3年目の産駒カミノタサハラも新馬、特別と勝ってGII弥生賞ではエピファネイアやキズナに勝ってクラシックの権利を獲得。体が大きかったので器用さが必要な中山より東京ならと思っていたが皐月賞でも4着に健闘、「ダービーならもっと走るぞ!」と思ったが、このレース後に屈腱炎が判明して引退。この世代はヒラボクディープがダービートライアルの青葉賞を勝ったけれど本番では13着だった。
次にクラシックを意識させてくれたのは2016年のプロディガルサン。前年皐月賞と菊花賞で2着、ダービーでも4着だったリアルスティールの全弟。見た感じではこちらのほうがずっといい馬だったので「これでついにクラシックを獲れる!」と意気込んだ。新馬、オープン特別と連勝、東京スポーツ杯でも2着に入って賞金を積み上げたが、メンタルが弱くてダービーでは10着。その後オープンまで出世したけど1勝のみ。レースでハナに立つと気を抜いてしまったり、最後の勝負所で頑張りがきかなかったりで2着が8回もあった。

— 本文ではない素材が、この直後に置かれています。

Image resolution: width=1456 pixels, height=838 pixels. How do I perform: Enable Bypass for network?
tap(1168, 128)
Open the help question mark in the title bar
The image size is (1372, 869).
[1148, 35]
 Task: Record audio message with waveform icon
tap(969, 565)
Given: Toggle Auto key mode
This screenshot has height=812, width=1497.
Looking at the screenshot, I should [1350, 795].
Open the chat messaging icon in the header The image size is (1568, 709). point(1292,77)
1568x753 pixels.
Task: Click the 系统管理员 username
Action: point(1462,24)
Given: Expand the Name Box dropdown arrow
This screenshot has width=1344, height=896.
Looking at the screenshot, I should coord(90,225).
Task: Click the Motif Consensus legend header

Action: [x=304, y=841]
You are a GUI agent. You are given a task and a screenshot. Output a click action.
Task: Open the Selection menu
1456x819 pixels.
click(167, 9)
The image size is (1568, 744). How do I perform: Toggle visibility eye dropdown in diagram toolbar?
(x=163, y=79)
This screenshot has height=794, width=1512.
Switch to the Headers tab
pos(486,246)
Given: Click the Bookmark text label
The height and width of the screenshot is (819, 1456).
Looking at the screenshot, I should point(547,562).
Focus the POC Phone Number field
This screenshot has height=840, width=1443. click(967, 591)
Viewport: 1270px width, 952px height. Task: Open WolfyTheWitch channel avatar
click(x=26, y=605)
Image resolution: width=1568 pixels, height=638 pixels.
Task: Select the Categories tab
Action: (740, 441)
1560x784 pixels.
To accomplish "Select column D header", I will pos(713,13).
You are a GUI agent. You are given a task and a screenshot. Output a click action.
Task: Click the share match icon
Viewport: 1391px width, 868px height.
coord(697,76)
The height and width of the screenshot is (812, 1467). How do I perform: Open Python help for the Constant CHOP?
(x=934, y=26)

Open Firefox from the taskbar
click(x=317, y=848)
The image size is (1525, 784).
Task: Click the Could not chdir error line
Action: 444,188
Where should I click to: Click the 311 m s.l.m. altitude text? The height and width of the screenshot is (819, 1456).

サトノフラッグはセレクトセールで見た時から体にハリがあっていい馬だと思った。デビュー2戦目から連勝し、2020年から「ディープインパクト記念」という冠がついた弥生賞を勝って4戦3勝。里見治オーナーともども「今度こそクラシックだ!」と息巻いたけど、三冠馬コントレイルにはかなわなかった。